The ECB slashed its projections for euro zone economic growth to 0.4-1.0 per cent this year and 1.1-2.1 per cent in 2004.
The growth figures were revised down from December's forecasts of 1.1-2.1 per cent in 2003 and 1.9-2.9 per cent in 2004.
The sharply lower economic forecasts shed more light on why the ECB lopped half a percentage point off interest rates last week, taking its benchmark rate to a record low of 2 per cent, and presented evidence for possible further cuts.
"The major change to the projection assumptions compared with . . . December 2002 is the higher nominal effective exchange rate of the euro, reflecting the appreciation of the euro by some 11 per cent since November 2002," the ECB said in its June monthly bulletin.
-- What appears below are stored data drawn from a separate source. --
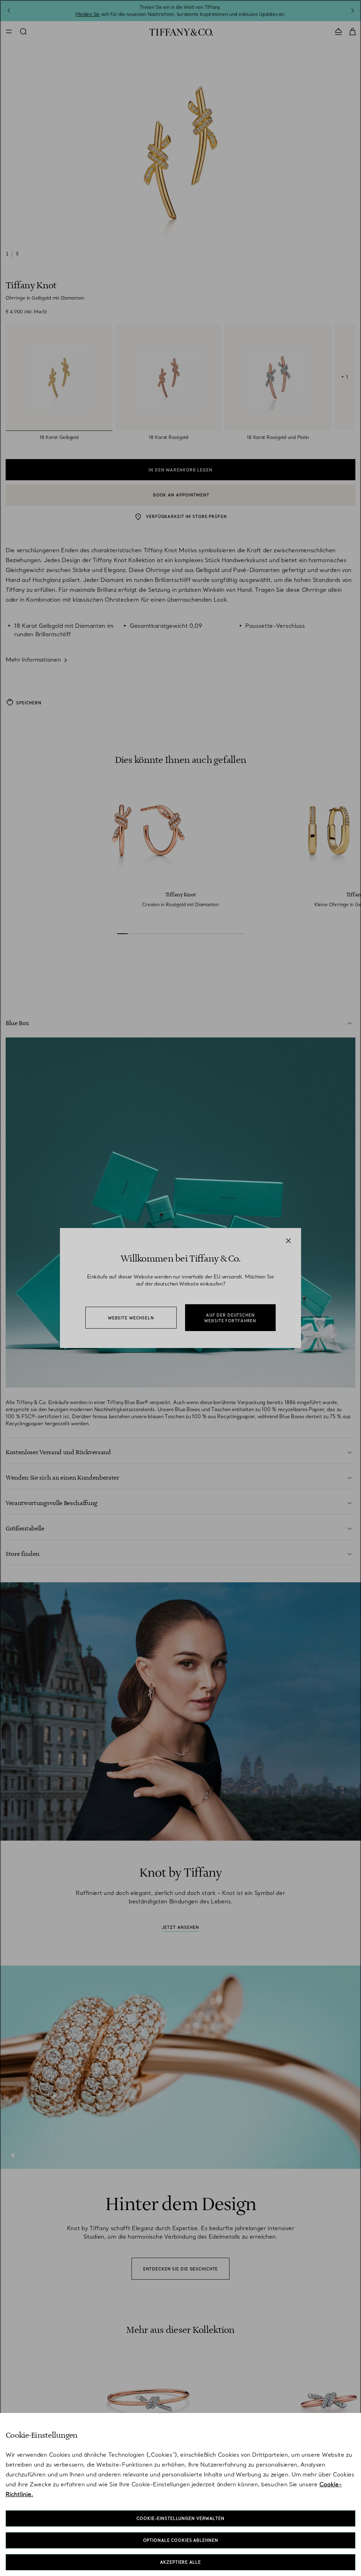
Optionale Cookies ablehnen (180, 2540)
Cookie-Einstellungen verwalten (180, 2518)
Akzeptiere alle (180, 2562)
The bulletin largely repeated the central bank's key messages from the June 5th news conference - namely that inflation is falling significantly, growth remains weak and the economic risks are to the downside.
In 2004, however, inflation is seen retreating to between 0.7 per cent and 1.9 per cent, compared with a range of 1.0 per cent and 2.2 per cent that was previously forecast.
The ECB repeated its assertion that it saw no indication of deflation, or falling prices, on the euro zone's economic horizon.